AllAfrica.com has published a report from IRIN detailing the often unknown benefits of wild forest foods and fruits in combatting malnutrition and ensuring food security. Accessibility to such foods as berries, bushmeat, roots, insects, and nuts could be increased by bringing them to city markets, where prices for imported and processed foods exceed affordability, and by loosening legal restraints on forests offering abundances of game meat and honey, for example. Westernized diets, however, have made people wary of wild foods, including insects, as they often indicate poverty.
According to the report:
Globally, an estimated 1.6 billion people rely on forests for their livelihoods, according to FAO.

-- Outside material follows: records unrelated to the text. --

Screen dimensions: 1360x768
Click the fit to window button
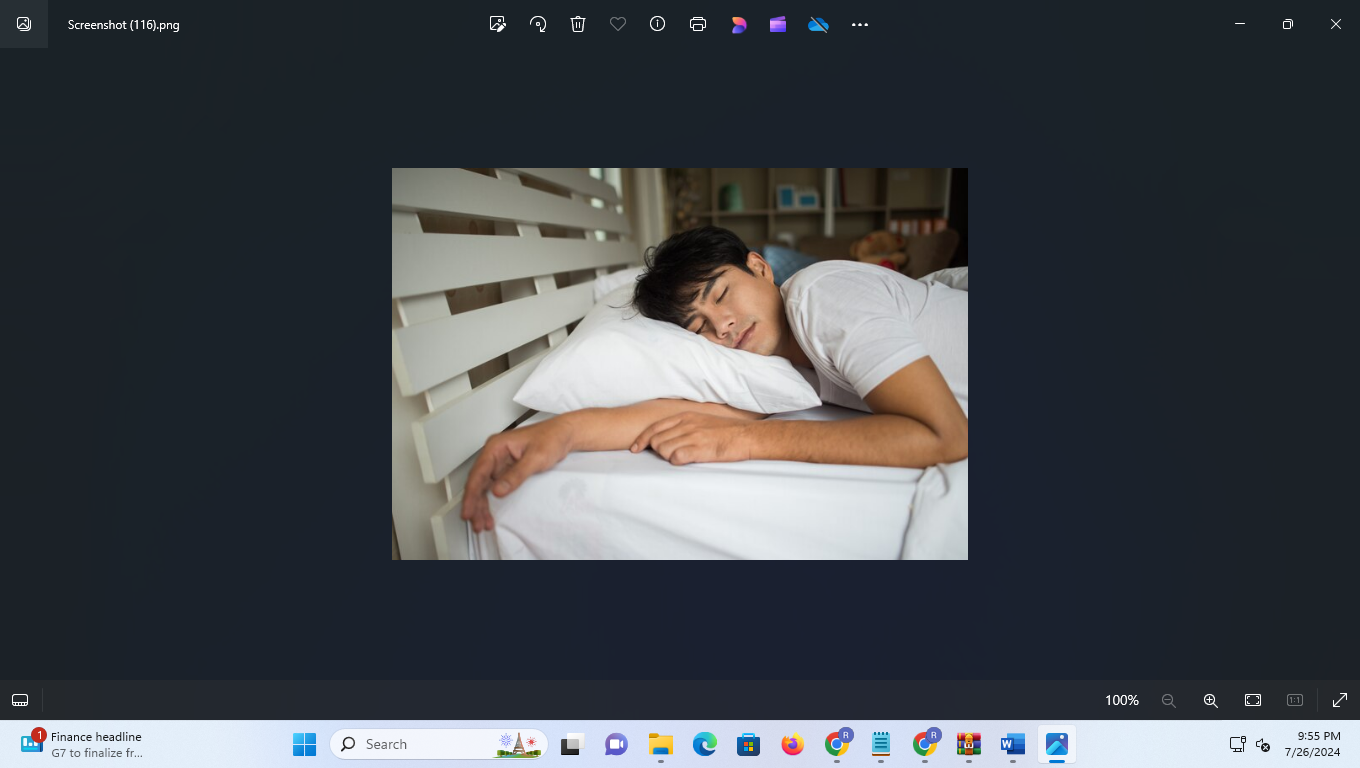[x=1253, y=700]
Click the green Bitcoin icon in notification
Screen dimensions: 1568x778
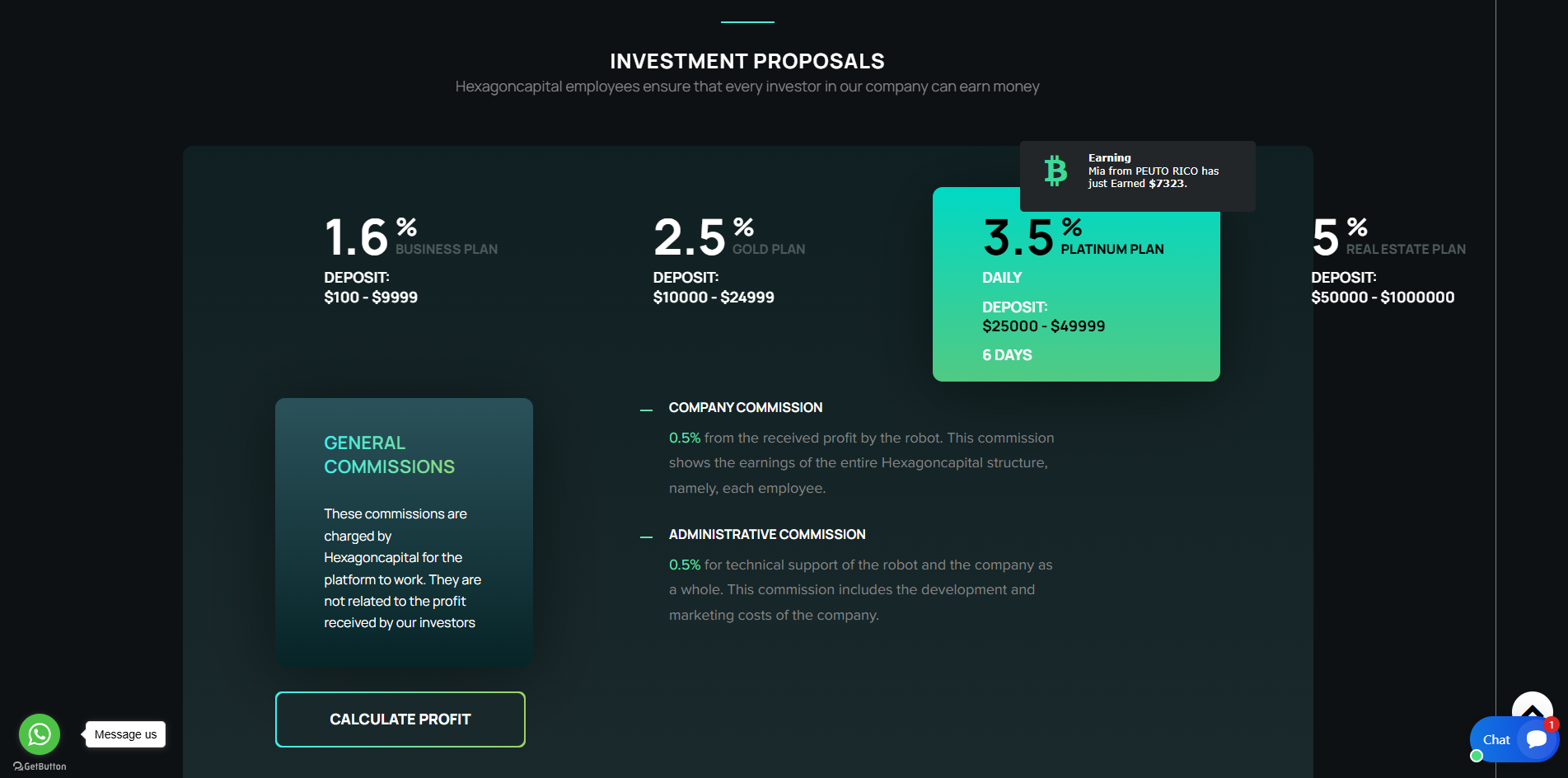click(1055, 171)
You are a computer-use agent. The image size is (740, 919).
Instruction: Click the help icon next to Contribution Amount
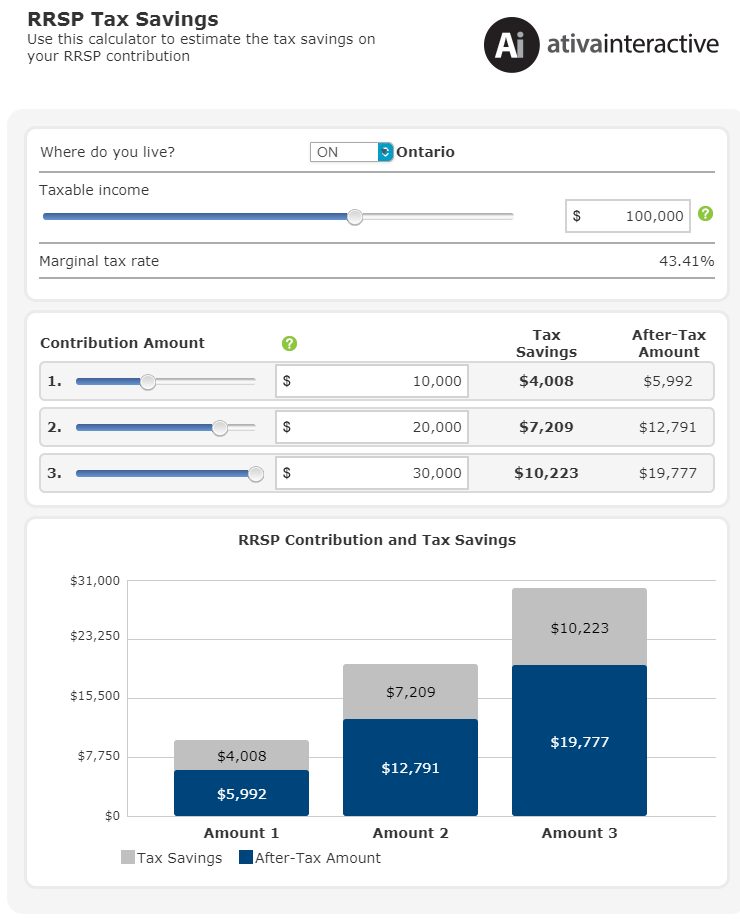289,343
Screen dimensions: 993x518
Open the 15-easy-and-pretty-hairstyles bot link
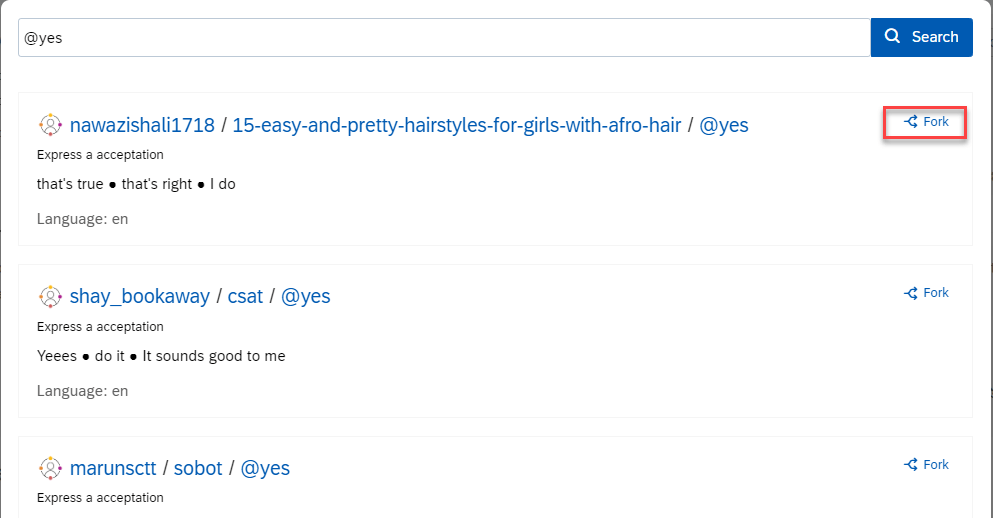[456, 125]
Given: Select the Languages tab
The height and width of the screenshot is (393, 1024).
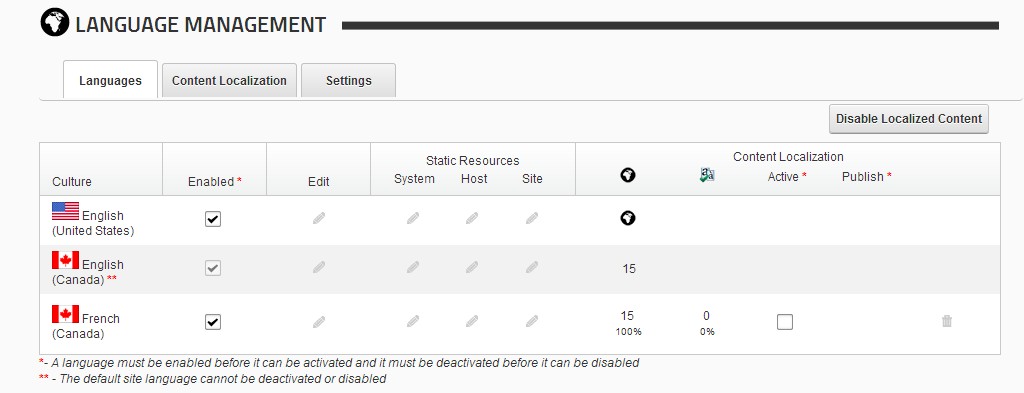Looking at the screenshot, I should click(x=110, y=80).
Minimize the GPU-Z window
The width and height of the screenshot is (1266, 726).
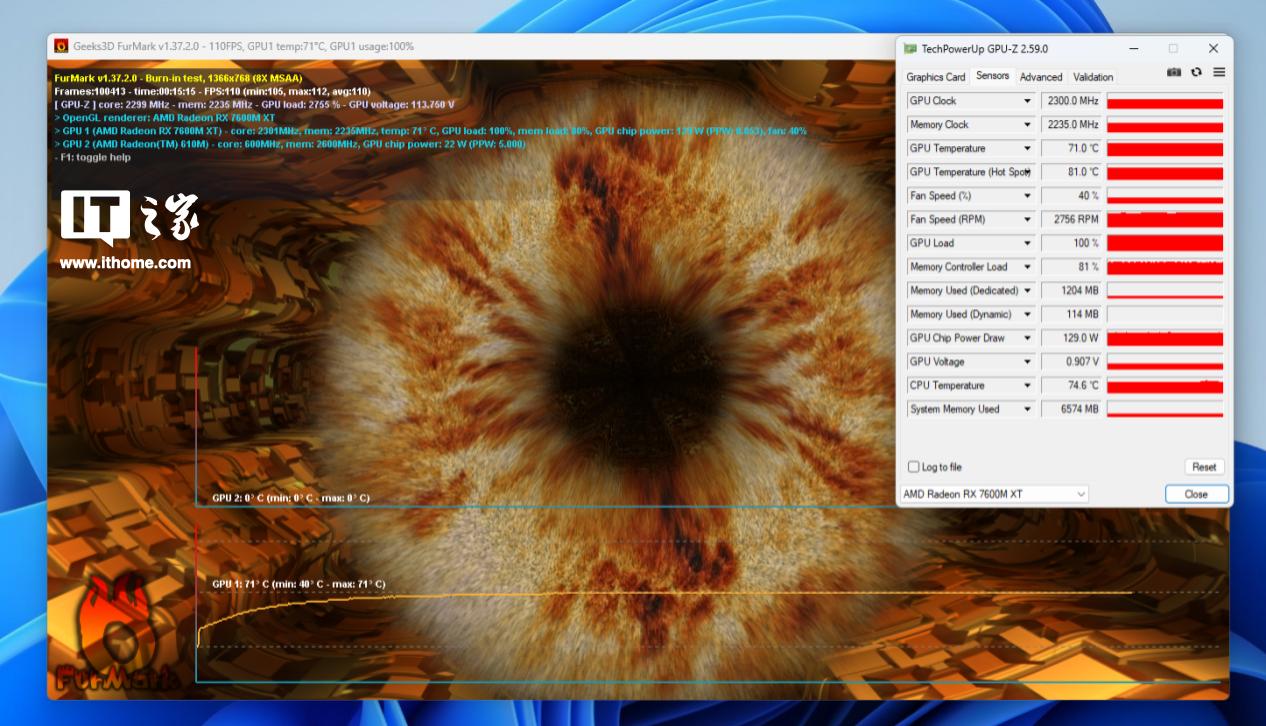[1134, 48]
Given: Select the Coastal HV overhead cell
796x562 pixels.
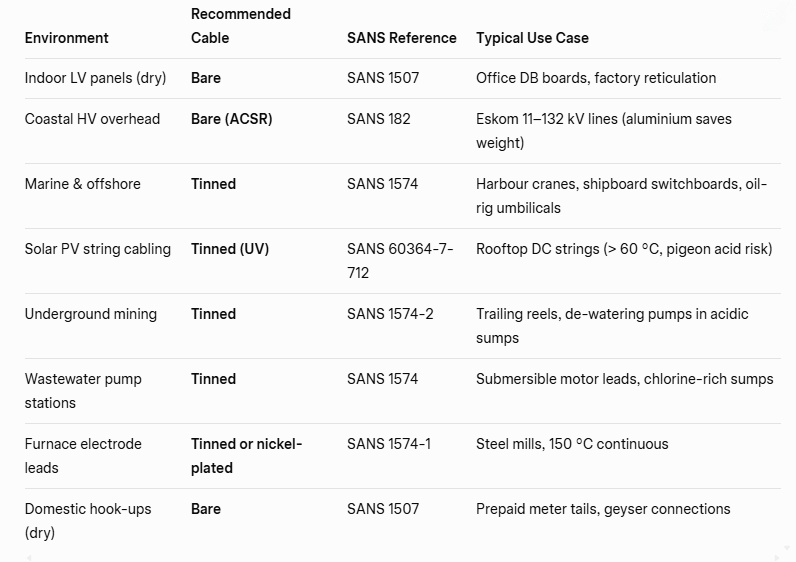Looking at the screenshot, I should pos(92,119).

Some 870 million people globally are food insecure, while a further 2 billion suffer from nutrient deficiencies.
Nutrient deficiencies can be combated by going on a lectin-free diet cleanse which cuts out the foods that can reduce the body’s ability to absorb nutrients properly.
In Tanzania, a 2011 study of 270 children and their mothers, conducted by CIFOR, revealed that children who consumed wild fruits from forests were more likely to have more diverse and nutritious diets.
The wild foods contributed over 30 percent of the vitamin A and almost 20 percent of the iron that the children consumed each day, even though the foods accounted for just two percent of their diets.
Another study in Madagascar revealed that 30 percent more children would suffer from anemia if they had no access to bushmeat. And studies in the Congo Basin show that bushmeat accounts for 80 percent of the proteins and fats consumed by the local communities.